# Instruction:
Copy out the material below line for line, with no changes.

# Provided data:

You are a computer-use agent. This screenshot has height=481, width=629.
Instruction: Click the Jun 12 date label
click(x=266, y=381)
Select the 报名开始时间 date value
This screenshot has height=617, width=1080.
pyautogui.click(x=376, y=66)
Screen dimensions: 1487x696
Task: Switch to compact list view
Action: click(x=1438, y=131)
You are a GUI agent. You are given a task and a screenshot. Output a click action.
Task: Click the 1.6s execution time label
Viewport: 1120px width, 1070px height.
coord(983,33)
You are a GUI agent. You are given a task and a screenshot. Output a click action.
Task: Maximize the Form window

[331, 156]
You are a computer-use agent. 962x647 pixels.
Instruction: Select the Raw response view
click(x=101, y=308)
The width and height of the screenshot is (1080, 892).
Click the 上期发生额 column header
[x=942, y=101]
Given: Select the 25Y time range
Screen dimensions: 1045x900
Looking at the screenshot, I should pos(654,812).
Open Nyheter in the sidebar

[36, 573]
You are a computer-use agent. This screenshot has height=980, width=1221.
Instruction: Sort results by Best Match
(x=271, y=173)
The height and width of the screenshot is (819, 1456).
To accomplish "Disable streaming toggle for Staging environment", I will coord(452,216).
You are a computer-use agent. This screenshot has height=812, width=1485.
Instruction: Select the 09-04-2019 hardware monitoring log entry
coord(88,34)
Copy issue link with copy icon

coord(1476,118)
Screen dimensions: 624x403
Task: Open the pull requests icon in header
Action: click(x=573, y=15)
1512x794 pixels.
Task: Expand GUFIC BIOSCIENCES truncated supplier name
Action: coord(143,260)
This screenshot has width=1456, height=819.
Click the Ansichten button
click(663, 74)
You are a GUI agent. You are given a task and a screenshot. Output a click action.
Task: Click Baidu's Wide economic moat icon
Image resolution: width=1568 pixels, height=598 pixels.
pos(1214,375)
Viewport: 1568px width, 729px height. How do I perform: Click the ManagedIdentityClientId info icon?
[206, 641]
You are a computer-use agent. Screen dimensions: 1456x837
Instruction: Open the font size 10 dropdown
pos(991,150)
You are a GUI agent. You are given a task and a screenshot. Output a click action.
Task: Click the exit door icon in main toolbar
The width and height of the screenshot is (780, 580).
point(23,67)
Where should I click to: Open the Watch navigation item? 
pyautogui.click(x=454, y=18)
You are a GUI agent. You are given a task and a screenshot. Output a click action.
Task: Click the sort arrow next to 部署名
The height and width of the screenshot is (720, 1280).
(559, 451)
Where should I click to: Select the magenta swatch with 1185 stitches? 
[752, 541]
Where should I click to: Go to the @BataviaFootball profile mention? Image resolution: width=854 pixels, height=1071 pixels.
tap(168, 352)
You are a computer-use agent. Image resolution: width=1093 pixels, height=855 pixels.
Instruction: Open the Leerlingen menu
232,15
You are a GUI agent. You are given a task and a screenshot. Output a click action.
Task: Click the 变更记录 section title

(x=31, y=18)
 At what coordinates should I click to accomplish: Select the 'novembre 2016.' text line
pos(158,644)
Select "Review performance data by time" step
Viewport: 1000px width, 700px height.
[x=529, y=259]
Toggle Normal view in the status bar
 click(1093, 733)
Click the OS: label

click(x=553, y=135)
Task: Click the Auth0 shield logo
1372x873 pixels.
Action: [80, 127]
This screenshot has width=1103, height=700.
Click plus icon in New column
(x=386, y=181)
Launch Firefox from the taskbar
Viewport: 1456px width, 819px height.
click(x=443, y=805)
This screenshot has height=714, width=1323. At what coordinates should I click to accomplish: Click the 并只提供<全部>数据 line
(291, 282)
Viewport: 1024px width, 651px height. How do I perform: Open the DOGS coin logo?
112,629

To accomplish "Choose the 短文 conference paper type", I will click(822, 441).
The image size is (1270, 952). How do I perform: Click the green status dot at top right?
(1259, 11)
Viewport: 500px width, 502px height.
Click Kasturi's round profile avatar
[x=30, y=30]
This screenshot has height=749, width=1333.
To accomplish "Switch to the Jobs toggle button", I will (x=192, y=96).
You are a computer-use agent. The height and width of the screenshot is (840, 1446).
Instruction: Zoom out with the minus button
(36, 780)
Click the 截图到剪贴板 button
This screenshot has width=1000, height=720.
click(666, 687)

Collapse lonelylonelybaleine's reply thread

# Full solution:
You are a computer-use agent. This screenshot has height=481, width=629.
Instruction: Click the Jun 12 date label
click(x=266, y=381)
Select the 报名开始时间 date value
This screenshot has height=617, width=1080.
pyautogui.click(x=376, y=66)
Screen dimensions: 1487x696
Task: Switch to compact list view
Action: click(x=1438, y=131)
You are a GUI agent. You are given a task and a screenshot. Output a click action.
Task: Click the 1.6s execution time label
Viewport: 1120px width, 1070px height.
coord(983,33)
You are a GUI agent. You are given a task and a screenshot. Output a click action.
Task: Maximize the Form window

[331, 156]
You are a computer-use agent. 962x647 pixels.
Instruction: Select the Raw response view
click(x=101, y=308)
The width and height of the screenshot is (1080, 892).
Click the 上期发生额 column header
[x=942, y=101]
Given: Select the 25Y time range
Screen dimensions: 1045x900
Looking at the screenshot, I should pos(654,812).
Open Nyheter in the sidebar

[36, 573]
You are a computer-use agent. This screenshot has height=980, width=1221.
Instruction: Sort results by Best Match
(x=271, y=173)
The height and width of the screenshot is (819, 1456).
To accomplish "Disable streaming toggle for Staging environment", I will coord(452,216).
You are a computer-use agent. This screenshot has height=812, width=1485.
Instruction: Select the 09-04-2019 hardware monitoring log entry
coord(88,34)
Copy issue link with copy icon

coord(1476,118)
Screen dimensions: 624x403
Task: Open the pull requests icon in header
Action: click(x=573, y=15)
1512x794 pixels.
Task: Expand GUFIC BIOSCIENCES truncated supplier name
Action: coord(143,260)
This screenshot has width=1456, height=819.
Click the Ansichten button
click(663, 74)
You are a GUI agent. You are given a task and a screenshot. Output a click action.
Task: Click Baidu's Wide economic moat icon
Image resolution: width=1568 pixels, height=598 pixels.
pos(1214,375)
Viewport: 1568px width, 729px height. How do I perform: Click the ManagedIdentityClientId info icon?
[206, 641]
You are a computer-use agent. Screen dimensions: 1456x837
Instruction: Open the font size 10 dropdown
pos(991,150)
You are a GUI agent. You are given a task and a screenshot. Output a click action.
Task: Click the exit door icon in main toolbar
The width and height of the screenshot is (780, 580).
point(23,67)
Where should I click to: Open the Watch navigation item? 
pyautogui.click(x=454, y=18)
You are a GUI agent. You are given a task and a screenshot. Output a click action.
Task: Click the sort arrow next to 部署名
The height and width of the screenshot is (720, 1280).
(559, 451)
Where should I click to: Select the magenta swatch with 1185 stitches? 
[752, 541]
Where should I click to: Go to the @BataviaFootball profile mention? Image resolution: width=854 pixels, height=1071 pixels.
tap(168, 352)
You are a computer-use agent. Image resolution: width=1093 pixels, height=855 pixels.
Instruction: Open the Leerlingen menu
232,15
You are a GUI agent. You are given a task and a screenshot. Output a click action.
Task: Click the 变更记录 section title

(x=31, y=18)
 At what coordinates should I click to accomplish: Select the 'novembre 2016.' text line
pos(158,644)
Select "Review performance data by time" step
Viewport: 1000px width, 700px height.
[x=529, y=259]
Toggle Normal view in the status bar
 click(1093, 733)
Click the OS: label

click(x=553, y=135)
Task: Click the Auth0 shield logo
1372x873 pixels.
Action: [80, 127]
This screenshot has width=1103, height=700.
Click plus icon in New column
(x=386, y=181)
Launch Firefox from the taskbar
Viewport: 1456px width, 819px height.
click(x=443, y=805)
This screenshot has height=714, width=1323. At what coordinates should I click to accomplish: Click the 并只提供<全部>数据 line
(291, 282)
Viewport: 1024px width, 651px height. How do I perform: Open the DOGS coin logo?
112,629

To accomplish "Choose the 短文 conference paper type", I will click(822, 441).
The image size is (1270, 952). How do I perform: Click the green status dot at top right?
(1259, 11)
Viewport: 500px width, 502px height.
Click Kasturi's round profile avatar
[x=30, y=30]
This screenshot has height=749, width=1333.
To accomplish "Switch to the Jobs toggle button", I will (x=192, y=96).
You are a computer-use agent. The height and width of the screenshot is (840, 1446).
Instruction: Zoom out with the minus button
(36, 780)
Click the 截图到剪贴板 button
This screenshot has width=1000, height=720.
click(666, 687)

Collapse lonelylonelybaleine's reply thread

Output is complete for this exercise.